By Lawrence Repeta
Shinzo Abe’s long tenure as prime minister of Japan is notable for many reasons, but perhaps his most enduring achievements were made in the Diet where he led colleagues in passing several highly controversial bills sure to have an impact for many years to come.
Abe’s crusade to rewrite Japan’s Constitution is well-known. Unsuccessful on that front, he adroitly turned to the Diet with a package of national security laws that authorised the deployment of Japan’s Self-Defense Forces abroad for ‘collective self-defence’ and other previously unthinkable missions. This legislation was encouraged and applauded by friends of the Abe administration in Washington and widely reported in the international media.
Another area of great significance to the Japanese people has attracted less attention abroad. This is police power. From 2013 to 2017, the Diet passed several landmark laws that increased police authority, including a state secrecy act and laws that expanded police wiretapping powers and introduced ‘plea bargaining’. Legislation that made ‘conspiracy’ a crime was perhaps the most significant.
All of these proposals had been on the government wish lists for many years but were stymied by broad public opposition. Only Abe’s determination and unique political power made their enactment possible.
The first controversial item on Abe’s legislative agenda was the ‘Specially Designated Secrets Act’, a law which greatly expands the power of government officials to label information secret and makes disclosure a crime. It was a building block in Abe’s larger defence strategy. When celebrating the law’s passage in December 2013, Abe himself cited the secrecy law as a ‘precondition’ for receiving secret information from allies. But the law granted officials the power to make a broad range of information that was unrelated to national defence secret.
It also imposes severe potential penalties on individuals that law enforcement authorities may choose to prosecute. Government officials charged with leaking specially designated secrets face up to 10 years imprisonment and a 10 million yen fine. News reporters and others charged with ‘instigating’ or ‘inciting’ a leak face a maximum five-year prison term. The Act provides no exception for whistleblowers who expose government wrongdoing or otherwise serve the public interest.
The Secrets Act was highly unpopular in Japan — tens of thousands of people surrounded the Diet in protest. A United Nations committee joined many critics of the Act, stating that it ‘contains a vague and broad definition of the matters that can be classified as secret, general preconditions for classification and sets high criminal penalties that could generate a chilling effect on the activities of journalists and human rights defenders’.
Another controversial expansion of police power appeared on the 2016 legislative agenda. Following revelations of several cases involving abusive police interrogations and other problems between 2007–2011, the Justice Minister appointed an advisory committee to evaluate relevant laws with a focus on ‘excessive reliance on interrogations’. The committee’s brief included study of video recording interrogations, a measure long sought by bar associations and others interested in the rights of detainees.
But the actual legislation enacted on 3 June 2016 bears little resemblance to the committee’s original mission.

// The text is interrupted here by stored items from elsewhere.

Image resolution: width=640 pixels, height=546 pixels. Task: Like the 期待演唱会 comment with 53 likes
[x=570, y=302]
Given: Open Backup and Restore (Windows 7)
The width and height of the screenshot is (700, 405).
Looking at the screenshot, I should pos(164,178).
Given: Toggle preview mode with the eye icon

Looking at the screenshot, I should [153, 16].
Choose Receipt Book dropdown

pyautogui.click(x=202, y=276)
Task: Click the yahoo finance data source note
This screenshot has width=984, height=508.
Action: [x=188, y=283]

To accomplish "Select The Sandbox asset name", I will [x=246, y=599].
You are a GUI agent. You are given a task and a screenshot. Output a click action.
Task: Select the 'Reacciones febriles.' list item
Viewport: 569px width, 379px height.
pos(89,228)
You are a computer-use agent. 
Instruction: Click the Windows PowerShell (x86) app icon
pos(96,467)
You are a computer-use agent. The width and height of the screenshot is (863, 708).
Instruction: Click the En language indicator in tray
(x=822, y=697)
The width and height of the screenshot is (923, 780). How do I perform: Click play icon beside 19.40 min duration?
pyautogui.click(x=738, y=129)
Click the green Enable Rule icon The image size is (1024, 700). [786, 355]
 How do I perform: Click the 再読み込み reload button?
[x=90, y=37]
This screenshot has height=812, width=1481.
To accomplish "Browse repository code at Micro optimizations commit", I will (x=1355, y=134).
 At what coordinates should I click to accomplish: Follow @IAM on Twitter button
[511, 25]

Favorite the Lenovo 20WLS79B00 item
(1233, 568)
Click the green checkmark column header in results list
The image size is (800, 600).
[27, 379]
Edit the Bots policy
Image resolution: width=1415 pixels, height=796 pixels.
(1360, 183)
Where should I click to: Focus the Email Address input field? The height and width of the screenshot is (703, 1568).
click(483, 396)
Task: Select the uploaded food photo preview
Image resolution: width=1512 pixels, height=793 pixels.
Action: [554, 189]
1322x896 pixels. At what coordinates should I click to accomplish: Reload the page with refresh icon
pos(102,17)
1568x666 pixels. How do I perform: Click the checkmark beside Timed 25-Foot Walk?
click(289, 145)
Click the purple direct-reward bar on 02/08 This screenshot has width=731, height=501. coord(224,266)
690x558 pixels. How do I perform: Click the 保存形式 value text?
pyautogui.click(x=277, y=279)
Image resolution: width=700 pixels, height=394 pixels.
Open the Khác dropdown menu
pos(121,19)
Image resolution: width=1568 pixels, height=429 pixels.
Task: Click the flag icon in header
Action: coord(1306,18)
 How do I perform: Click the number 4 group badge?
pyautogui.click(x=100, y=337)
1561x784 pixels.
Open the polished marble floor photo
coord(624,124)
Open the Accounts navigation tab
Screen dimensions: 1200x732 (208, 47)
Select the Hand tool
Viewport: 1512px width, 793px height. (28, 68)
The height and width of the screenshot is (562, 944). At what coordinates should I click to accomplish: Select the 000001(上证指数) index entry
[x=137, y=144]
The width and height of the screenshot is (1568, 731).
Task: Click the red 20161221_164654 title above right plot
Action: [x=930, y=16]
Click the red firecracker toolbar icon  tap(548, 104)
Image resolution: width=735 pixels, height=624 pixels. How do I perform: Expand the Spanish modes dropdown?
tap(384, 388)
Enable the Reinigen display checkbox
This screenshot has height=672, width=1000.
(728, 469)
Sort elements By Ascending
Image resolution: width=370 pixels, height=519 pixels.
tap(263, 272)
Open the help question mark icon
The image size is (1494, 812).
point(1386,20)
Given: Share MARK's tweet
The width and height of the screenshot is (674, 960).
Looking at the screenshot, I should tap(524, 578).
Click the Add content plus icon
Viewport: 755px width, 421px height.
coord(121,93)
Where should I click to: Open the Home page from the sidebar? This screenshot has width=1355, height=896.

The law did introduce video recording of interrogations, but this applies only to a tiny minority of criminal cases, estimated at 2–3 per cent of all cases. The same legislation also expanded police wiretapping authority and empowered Japan’s prosecutors to formally utilise ‘plea bargaining’ for the first time, enabling them to make cooperation agreements with suspects or defendants to obtain information for use against others. According to one expert, ‘it is ironic that though the criminal justice reform was triggered by a series of wrongful convictions as well as prosecutorial misconduct, the reform ended up strengthening prosecutors’.
The police retained priority on the legislative agenda for another year. The new objective was a law creating the crime of conspiracy. The Ministry of Justice had long sought such a law, but domestic opposition had been particularly vehement. In 2017, local opposition was joined by UN Special Rapporteur on the Right to Privacy Joseph Cannataci, who expressed his disapproval in a letter to Abe.
He objected to the long list of crimes that could provide a foundation for a conspiracy charge. Although the law was supposed to address ‘planning the execution of a serious crime for a terrorist or other organised crime group’, the great majority of the listed offenses are unrelated to terrorism or organised crime. Cannataci also wrote that because the term ‘organised crime group’ is undefined, it might be applied to anyone suspected of planning any of the many listed crimes.
The potential link between conspiracy investigations and police surveillance is the source of greatest concern. In Cannataci’s words, in order to establish the ‘preparatory actions’ required by a conspiracy indictment, individuals to be charged could be subject to ‘a considerable level of surveillance beforehand’. This is especially disturbing in a country where the police have already established a track record of deploying covert surveillance against targeted groups.
Japan’s police and prosecutors can detain suspects for extended periods, prohibit defence counsel from attending interrogations and enjoy other extraordinary powers. Laws passed during the long Abe administration further tipped the balance in favour of police power over individual rights, and their legacies live on.